Didier Lacroix, président du Stade Toulousain
« Pour l’ensemble des clubs professionnels, on parle d’un manque à gagner de 30 millions d’euros, évalue le président du Stade Toulousain, Didier Lacroix. Si l’on conserve cette jauge de 5 000 spectateurs et que l’on n’obtient pas d’aides financières de l’Etat, on ne tiendra pas 3 mois. » Ce constat glaçant illustre l’urgence du moment et la nécessité pour le rugby français d’être accompagné.
Ce mardi, plusieurs représentants de la LNR (dont son président Paul Goze) et des clubs du Top 14 (le président de Toulouse Didier Lacroix, le président de Pau Bernard Pontneau, le président de La Rochelle Vincent Merling et le DG du Stade Français Thomas Lombard) ont été reçus à Matignon pour échanger sur d’éventuelles solutions, comme l’exonération des charges sociales. Des décisions devraient être prises dans les prochains jours.

La solution des dérogations ?
Mais déjà des dérogations ont été accordées pour dépasser légèrement la jauge des 5 000 spectateurs dans certains stades, hors département en zone rouge à forte vulnérabilité. En Auvergne, le préfet du Puy-de-Dôme Philippe Chopin s’est montré favorable pour que Clermont accueille plus de monde à Marcel-Michelin : « Il faut que les gens aient un peu de joie, affirmait-il dans L’Equipe, lundi. Si tout est fermé, qu’est-ce qu’on relance ? On nous a dit qu’on avait un pouvoir, et qu’il fallait l’exercer. Quand je vois un bon dossier, comme celui de l’ASM, on y va. Je vois un stade sérieux, un travail sérieux, des gens sérieux. »
Comme Brive et La Rochelle, qui ont obtenu des dérogations pour accueillir respectivement Bayonne devant 9 000 personnes et Toulon devant 8 000 spectateurs lors de la 1e journée ce week-end, Clermont pourra jouer devant 10 000 supporters face à Toulouse dimanche… à condition que le match ne soit pas reporté, des cas de coronavirus ayant été décelés dans l’effectif des champions de France 2019 en début de semaine…
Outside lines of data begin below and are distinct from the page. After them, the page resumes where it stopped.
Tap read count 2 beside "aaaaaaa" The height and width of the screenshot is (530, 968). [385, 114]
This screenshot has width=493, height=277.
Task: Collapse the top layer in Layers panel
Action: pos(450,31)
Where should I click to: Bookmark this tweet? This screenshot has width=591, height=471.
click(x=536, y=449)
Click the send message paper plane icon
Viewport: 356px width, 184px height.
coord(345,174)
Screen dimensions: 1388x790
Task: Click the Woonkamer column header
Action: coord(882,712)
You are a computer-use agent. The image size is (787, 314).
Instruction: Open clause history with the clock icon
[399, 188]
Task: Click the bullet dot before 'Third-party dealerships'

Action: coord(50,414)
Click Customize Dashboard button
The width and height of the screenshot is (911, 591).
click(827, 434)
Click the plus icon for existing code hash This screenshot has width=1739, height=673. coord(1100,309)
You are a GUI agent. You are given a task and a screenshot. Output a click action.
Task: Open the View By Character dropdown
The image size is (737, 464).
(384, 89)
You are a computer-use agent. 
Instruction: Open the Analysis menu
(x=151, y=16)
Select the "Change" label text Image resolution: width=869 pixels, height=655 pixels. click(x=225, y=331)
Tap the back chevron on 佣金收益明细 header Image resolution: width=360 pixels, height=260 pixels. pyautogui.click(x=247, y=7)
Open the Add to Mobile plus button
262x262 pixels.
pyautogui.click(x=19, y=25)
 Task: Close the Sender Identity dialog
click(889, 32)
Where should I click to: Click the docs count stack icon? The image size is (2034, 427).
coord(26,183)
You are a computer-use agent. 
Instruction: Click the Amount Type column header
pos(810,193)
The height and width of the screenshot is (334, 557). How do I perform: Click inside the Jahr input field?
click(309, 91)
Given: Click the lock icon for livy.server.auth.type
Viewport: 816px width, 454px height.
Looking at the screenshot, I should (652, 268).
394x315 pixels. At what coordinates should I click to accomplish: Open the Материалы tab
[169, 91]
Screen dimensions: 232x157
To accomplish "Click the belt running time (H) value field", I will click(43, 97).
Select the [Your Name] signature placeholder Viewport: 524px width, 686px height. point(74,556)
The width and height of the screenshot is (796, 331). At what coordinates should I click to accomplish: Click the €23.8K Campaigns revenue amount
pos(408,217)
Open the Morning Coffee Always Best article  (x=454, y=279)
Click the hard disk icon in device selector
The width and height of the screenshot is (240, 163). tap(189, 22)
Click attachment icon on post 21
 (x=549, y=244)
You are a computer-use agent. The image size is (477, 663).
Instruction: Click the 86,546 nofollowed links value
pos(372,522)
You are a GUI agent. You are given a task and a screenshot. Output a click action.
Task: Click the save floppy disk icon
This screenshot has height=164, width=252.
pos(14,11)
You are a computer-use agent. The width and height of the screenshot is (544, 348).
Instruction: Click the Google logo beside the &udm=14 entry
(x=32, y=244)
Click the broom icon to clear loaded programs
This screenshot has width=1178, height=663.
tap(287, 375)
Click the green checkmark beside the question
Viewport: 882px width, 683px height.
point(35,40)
Ailleurs sur la planète ovale, les différentes fédérations et ligues s’organisent comme elle peuvent. Le Super Rugby Aotearoa en Nouvelle-Zélande a quasiment pu aller à son terme cet été devant des tribunes garnies, dans un pays où la crise sanitaire a été moins violente et mieux gérée qu’ailleurs. L’Angleterre a elle aussi repris sa saison 2019-2020 de Premiership il y a maintenant trois semaines, sans public et sans contamination inter-équipe pour le moment.
De ce côté de la Manche, les championnats n’ont pas encore redémarré mais déjà trois affiches ont été reportées (en plus de Stade Français-UBB, les rencontres de Pro D2, Rouen-Carcassonne et Mont-de-Marsan-Béziers ne se joueront pas cette semaine). C’est désormais une évidence, le rugby français est en sursis. Ça passe ou ça casse.